** Extracted material follows **
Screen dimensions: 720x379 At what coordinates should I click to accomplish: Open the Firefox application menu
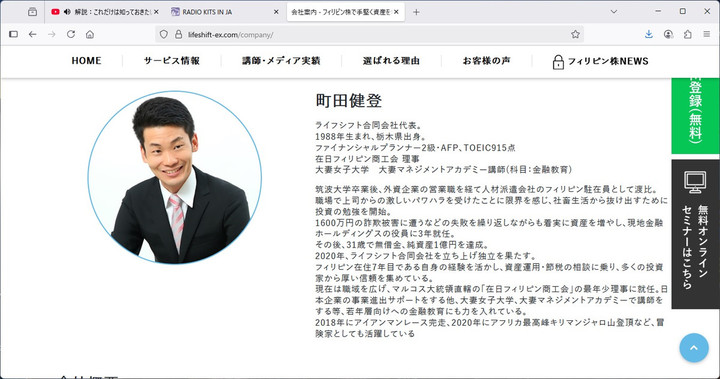point(707,34)
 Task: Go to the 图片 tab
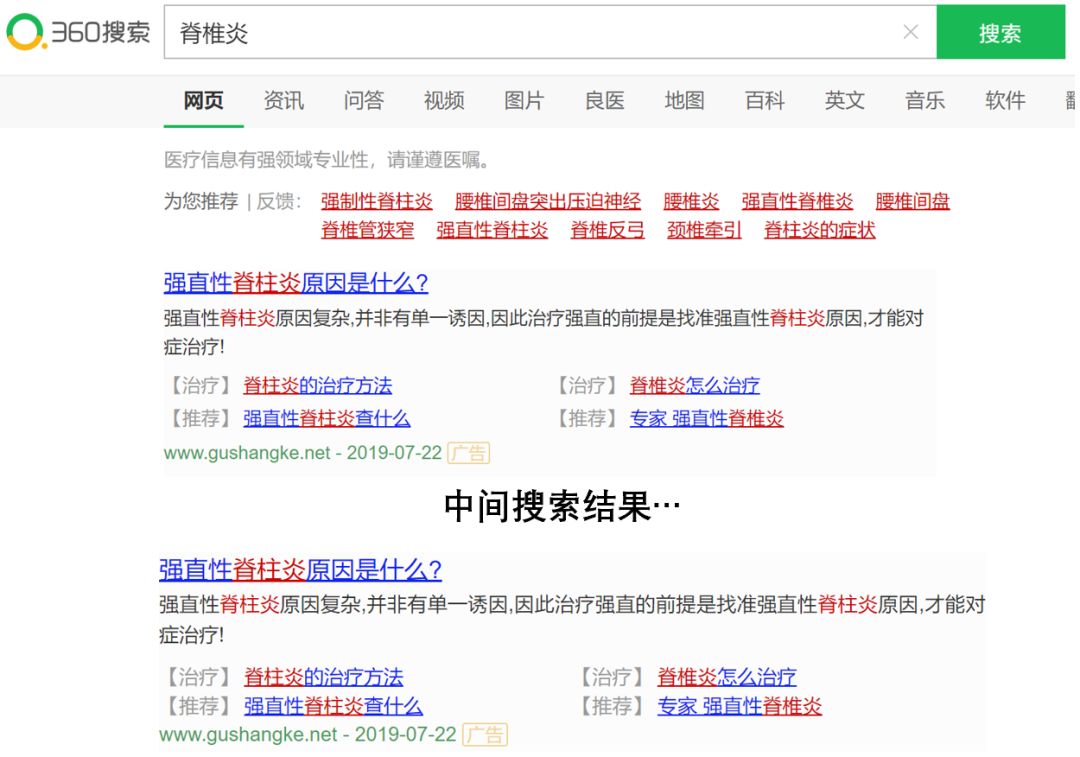524,100
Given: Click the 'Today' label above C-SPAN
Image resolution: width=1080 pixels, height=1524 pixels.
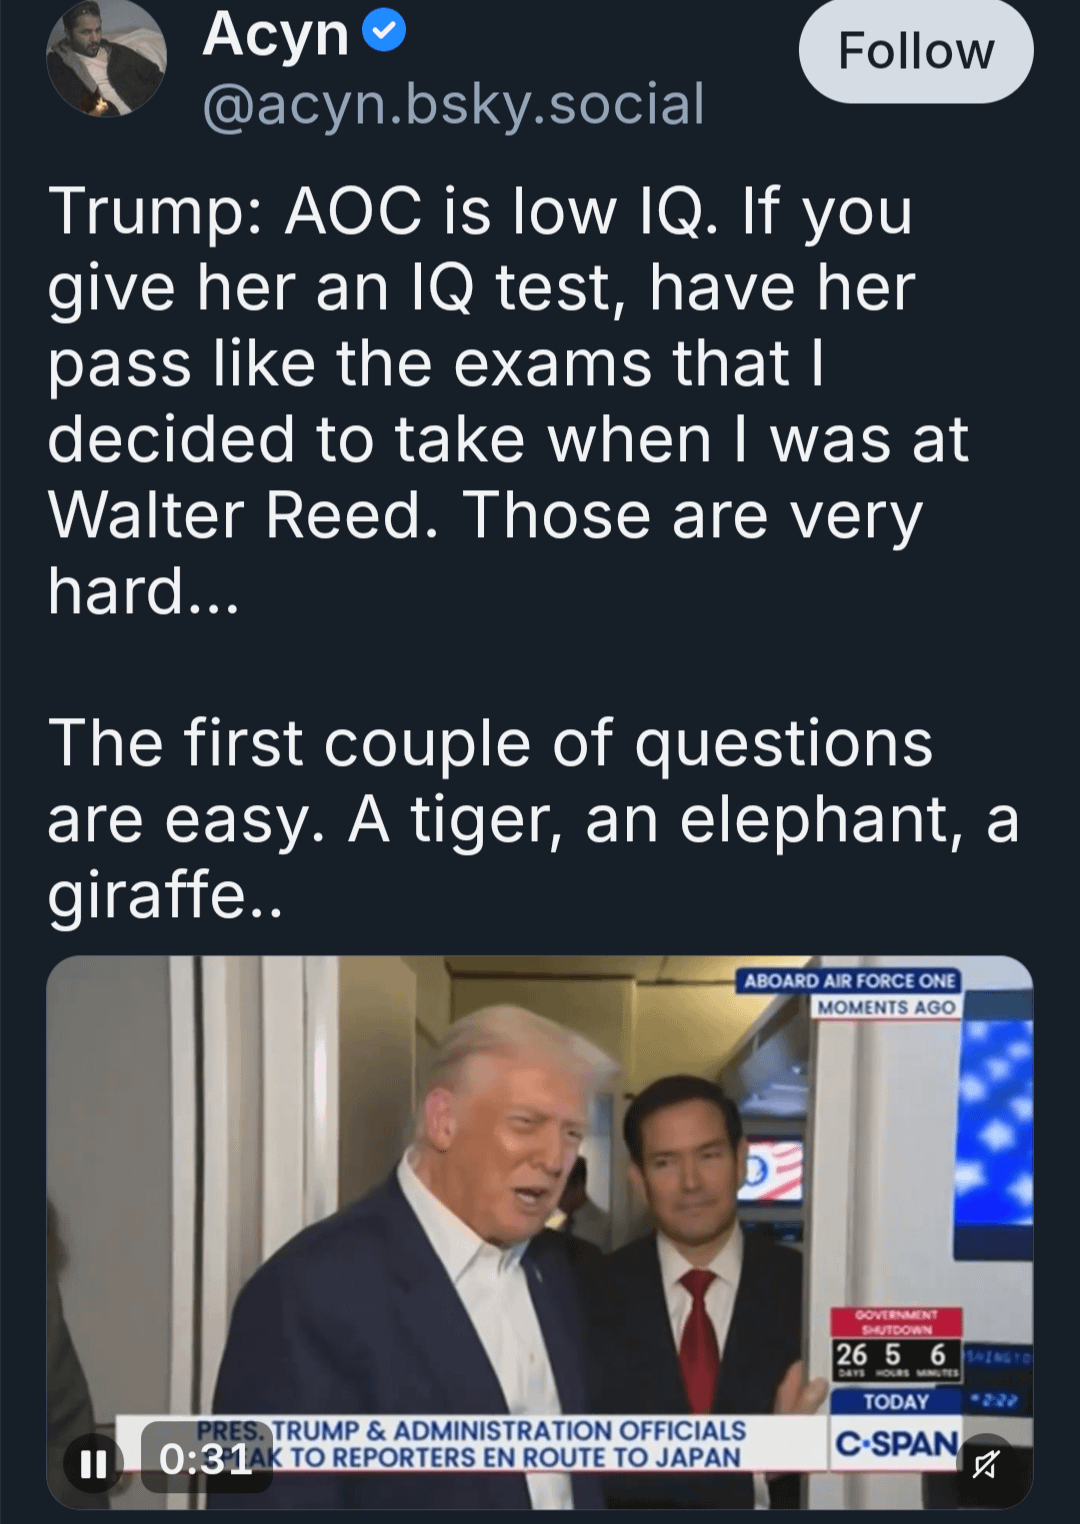Looking at the screenshot, I should click(x=896, y=1402).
** End of Extracted material **
| Assignment |
Copy the whole listing exactly, excluding the pictures in it.

| Result of this exercise |
Screen dimensions: 720x379 At what coordinates should I click to accomplish: Open the Firefox application menu
point(707,34)
 Task: Go to the 图片 tab
524,100
Given: Click the 'Today' label above C-SPAN
Image resolution: width=1080 pixels, height=1524 pixels.
Looking at the screenshot, I should click(x=896, y=1402).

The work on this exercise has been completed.